For full details of the method implemented in this procedure see Kenward & Smith (1995a). A generalized linear model is formulated for the marginal distribution of the observations at each time point using an appropriate link function and error distribution. If the repeated measurements could be assumed to be independent, the well-known iterative weighted least squares fitting procedure could be used to obtain ML estimates of the marginal model parameters. However this ignores the dependence among the repeated measurements. Full likelihood is in general very awkward in this setting so, to avoid a formal introduction of dependence into the model, a working correlation matrix is introduced into the iterative procedure, changing the least squares from a weighted to a generalized form. The correlation matrix can be introduced in various ways. It can be held constant throughout the iterative procedure. An example of this is the use of the identity matrix, leading to the so-called independence estimating equations for which the process reduces back to that of fitting a univariate generalized linear model. Alternatively an estimated correlation matrix can be introduced into the algorithm which is updated at each cycle using quadratic estimation: essentially the correlation structure is estimated from the residuals using the equations that would be appropriate were the residuals normally distributed. On convergence consistent estimates of the marginal linear model parameters are obtained and, if the correlation structure chosen is appropriate, then this will be consistently estimated as well. It is not necessary for the correlation structure to be correct for the consistency of the marginal parameter estimates, at least when the correlation structure is fixed; indeed the common choice of independence is almost certain not to be appropriate. However the estimates of precision of the marginal parameter estimates do need to be adjusted to allow for the true correlation structure. This correction is done in the so-called “sandwich” estimator provided by the procedure.

The procedures have been written so that it is possible to fit models other than the standard ones. An important example of such a model is the application of the GEE methodology to ordinal categorical data. This application requires the data to be arranged in a particular form (as cummulative logits) and a particular correlation matrix (specified in _GEECORRELATION). The type of analyses are explained in Kenward et al. (1994) and the methodology described in that paper has been duplicated. Further details are given in Kenward & Smith (1995b).

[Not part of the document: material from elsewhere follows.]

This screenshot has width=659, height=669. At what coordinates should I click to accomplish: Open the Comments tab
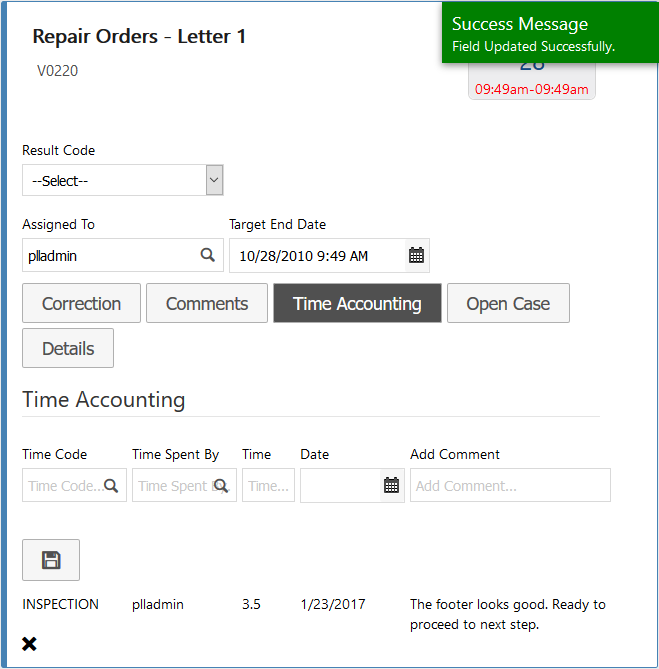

An option (SCALEFACTOR) has been included that allows the user to decide whether or not the scale factor is fixed at its independence distributional default, or is estimated from the scaled residuals as in Liang & Zeger (1986), or is treated as a vector varying over time.

GEE calls three subsidiary procedures, _GEECODI, _GEECALLIN and _GEECALDIS to assist with the analysis. There is no need for the user to modify these procedures:

    _GEECODI prints out the results of the iterative processes;
    _GEECALLIN calculates the fitted values and derivatives for various links;
    _GEECALDIS calculates the variance function and deviance for various distributions.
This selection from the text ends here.